Jellyfish are among the first animals to have developed neurons — nerve cells — though they lack a brain, spine or central nervous system.

Cassiopea jellyfish live in clear, shallow, tropical waters of the Pacific and western Atlantic oceans, eating plankton.

Measuring about 1-2 inches (2.5-5 cm) in diameter, they are dubbed the "upside-down jellyfish" because they lie on the seafloor inverted in the water with their tentacles upward.

Through lab experiments, the researchers determined Cassiopea met three important sleep criteria: periods of decreased activity known as behavioral quiescence; a decreased response to stimuli; and an increased sleep drive after being sleep deprived.

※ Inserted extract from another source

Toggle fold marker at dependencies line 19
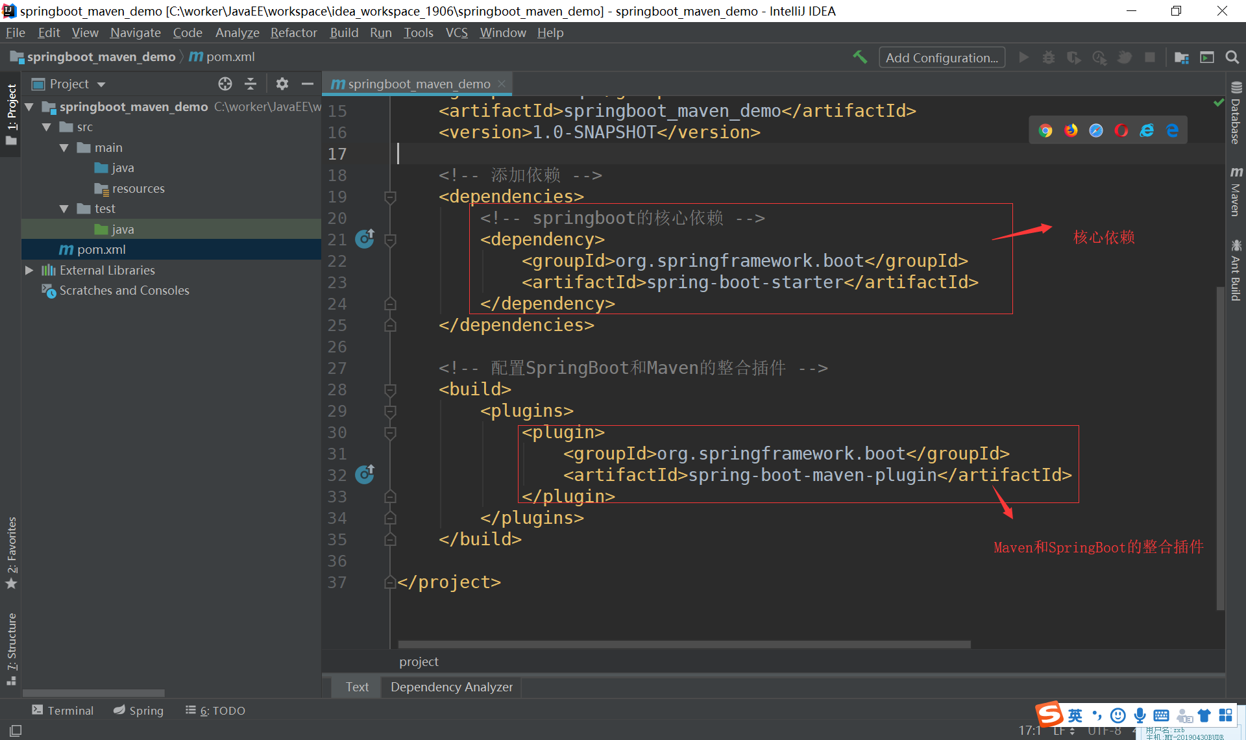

The jellyfish were found to display periods of inactivity at night, pulsing their bodies 30 percent less often than during daytime. When a platform underneath them was removed, they took up to 5 seconds to "wake up" and reorient themselves. And when deprived of nighttime sleep by being nudged with a squirt of water, they became more likely to sleep during the day.

The researchers did not examine whether jellyfish dream.